Além disso, estudos internacionais indicam que países com maior penetração de seguros se recuperam em tempo menor após estes eventos. O Brasil, ainda em fase de amadurecimento desse mercado, precisa investir no aumento da cobertura securitária para garantir uma recuperação mais rápida e eficiente. Importante ressaltar ainda a necessidade do aculturamento quanto à contratação de seguros por parte do brasileiro que é muito ínfimo e aquém do ideal tendo em vista que este instrumento de proteção não está na cesta de produtos fundamentais da sociedade brasileira. Nesse contexto, as seguradoras e os resseguradores precisam trabalhar em estreita colaboração com as empresas de energia para oferecer soluções personalizadas e eficientes. A adoção de modelos de gestão de risco, combinada com a tecnologia de monitoramento em tempo real, pode ajudar a reduzir o impacto de eventos climáticos sobre a infraestrutura elétrica. Além disso, as recomendações técnicas dos profissionais de inspeção de risco dos resseguradores, como a adoção de padrões mais rigorosos de segurança, podem ajudar ajudam as empresas com a mitigação de riscos. Outro caminho, indispensável, é o da difusão de informações, crucial para o fortalecimento do mercado de resseguros no Brasil.
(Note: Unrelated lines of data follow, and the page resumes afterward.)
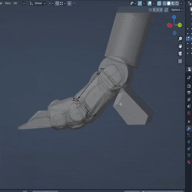This screenshot has width=192, height=192.
Task: Switch perspective/orthographic with grid icon
Action: coord(180,61)
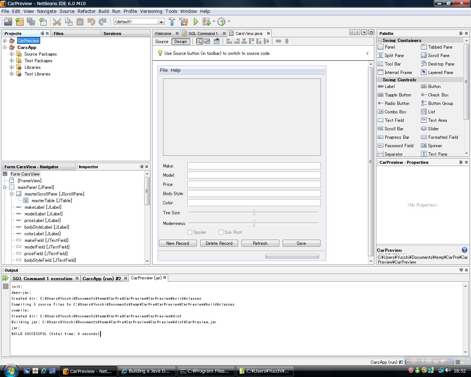Click Clean and Build Main Project icon
This screenshot has width=471, height=377.
[x=183, y=22]
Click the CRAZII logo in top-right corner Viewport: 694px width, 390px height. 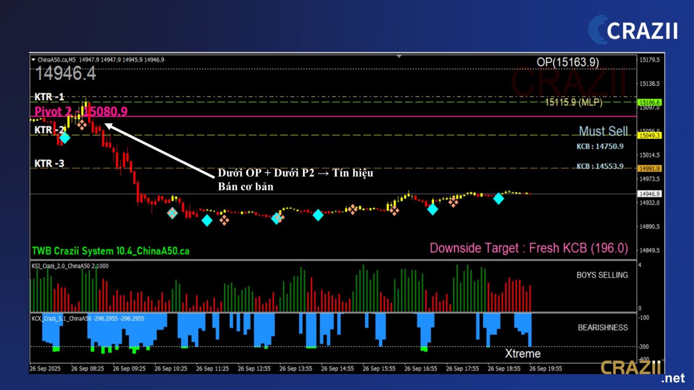[x=633, y=30]
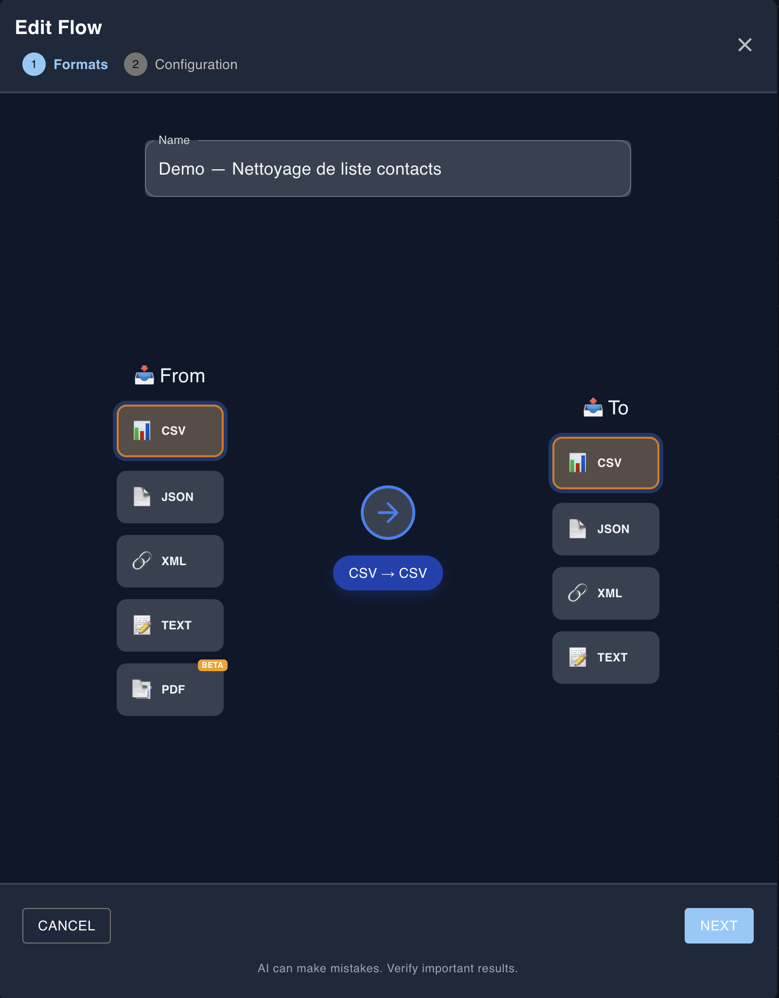Select the CSV icon in the From column
The width and height of the screenshot is (779, 998).
tap(142, 430)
Seminários, fóruns e eventos com essas temáticas são fundamentais para que os profissionais do setor elétrico compartilhem boas práticas e desenvolvam soluções inovadoras. A criação de fundos de mutualismo, que garantam uma resposta rápida e eficiente após desastres naturais, é também uma estratégia que pode ser explorada no país com base em exemplos internacionais bem-sucedidos.
À medida que os eventos climáticos crescem, também se intensifica a proximidade entre os dois setores. O segmento segurador desempenha um papel vital na proteção e na oferta de apoio técnico, e irá enfrentar esses desafios de forma proativa. Com a gestão adequada dos riscos e a precificação baseada em dados reais, as empresas de energia poderão garantir a continuidade das operações, protegendo seus ativos e minimizando as perdas econômicas. O caminho para o futuro passa por inovação, colaboração e o fortalecimento das relações entre os dois setores, que precisam trabalhar juntos. Estamos prontos para os novos projetos e expansão deste importante setor para o país. Afinal, como diz o ditado, “mares calmos não fazem bons marinheiros”. É hora de navegar pelas águas agitadas e garantir a resiliência do setor elétrico brasileiro.